▶ **SUPPLIED ENTRIES**:
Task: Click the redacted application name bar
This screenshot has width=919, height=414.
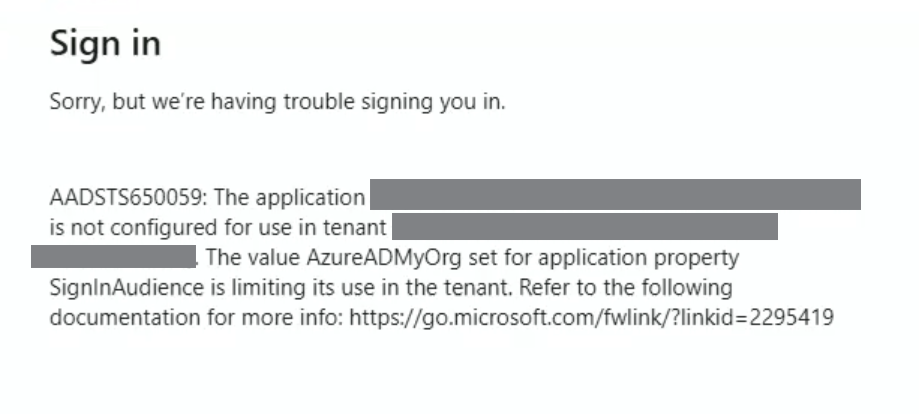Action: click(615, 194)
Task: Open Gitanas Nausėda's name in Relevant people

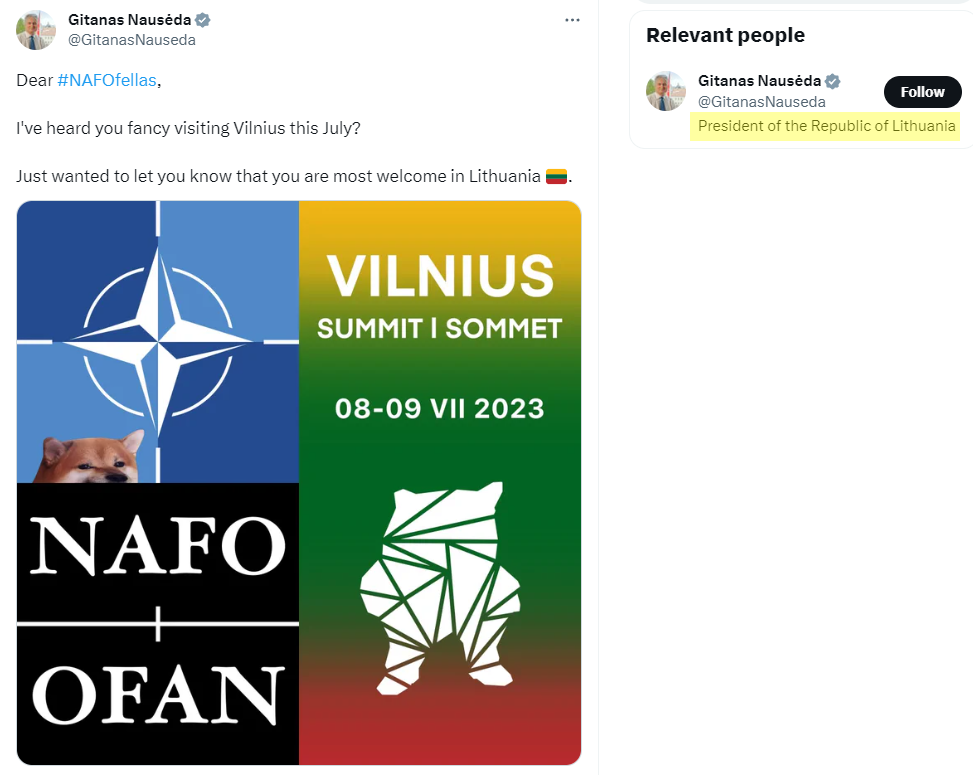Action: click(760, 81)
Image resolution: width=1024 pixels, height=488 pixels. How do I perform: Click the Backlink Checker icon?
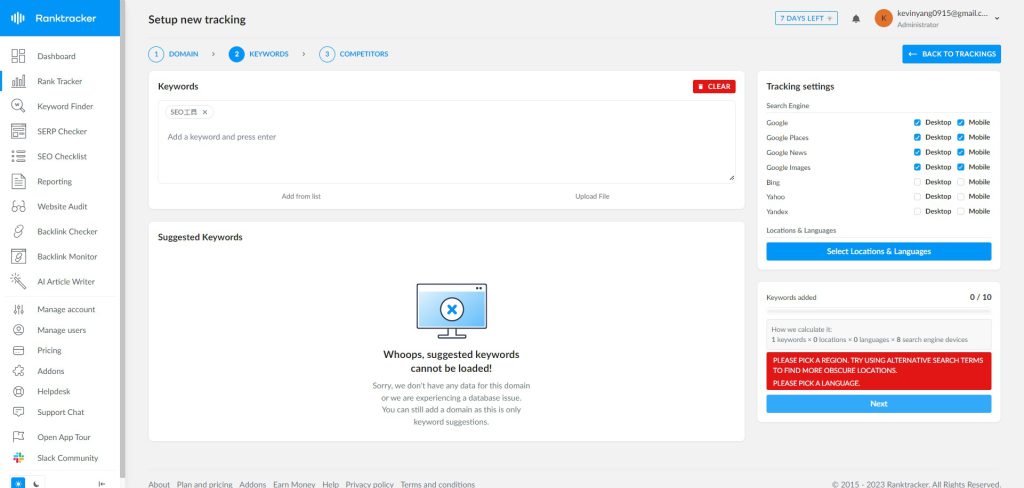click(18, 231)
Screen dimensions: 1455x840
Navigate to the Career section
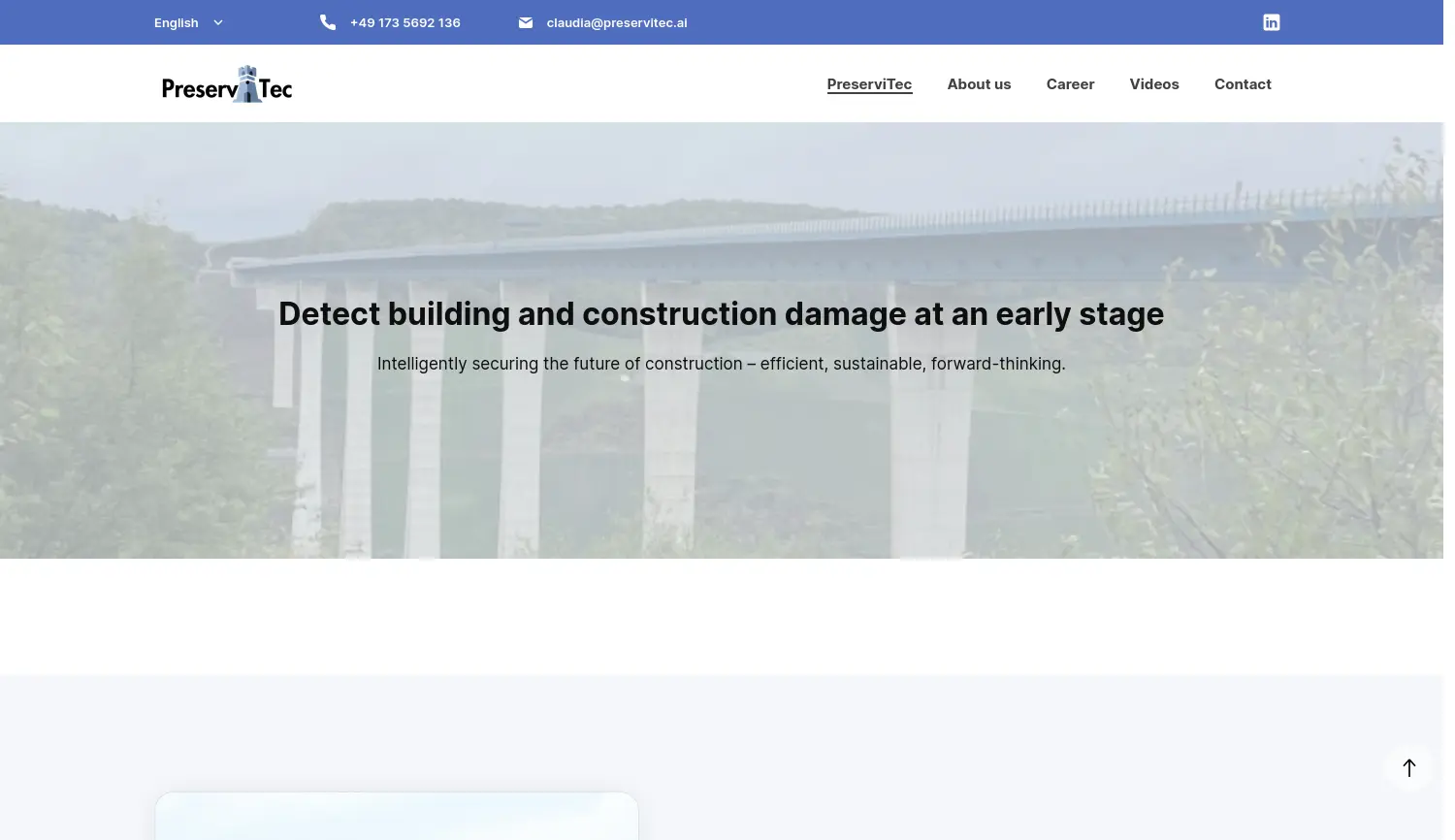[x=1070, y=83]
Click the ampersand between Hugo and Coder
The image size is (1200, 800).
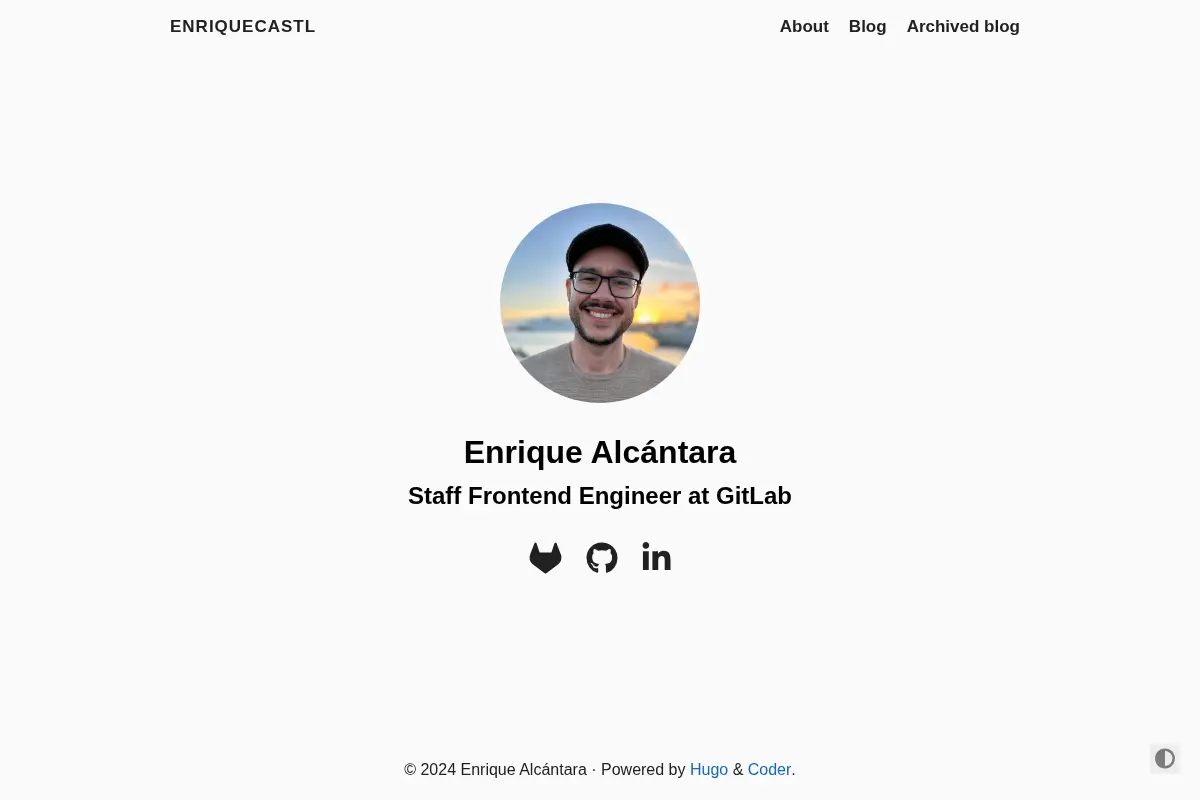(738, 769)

▶ **EXERCISE DIRECTIONS**: Write out the whole listing above exactly, minus images.

▶ **ANSWER SECTION**:
Task: Click the redacted application name bar
This screenshot has width=919, height=414.
Action: click(615, 194)
Task: Open Gitanas Nausėda's name in Relevant people

Action: click(760, 81)
Image resolution: width=1024 pixels, height=488 pixels. How do I perform: Click the Backlink Checker icon?
click(18, 231)
Screen dimensions: 1455x840
Navigate to the Career section
[x=1070, y=83]
Click the ampersand between Hugo and Coder
The image size is (1200, 800).
(738, 769)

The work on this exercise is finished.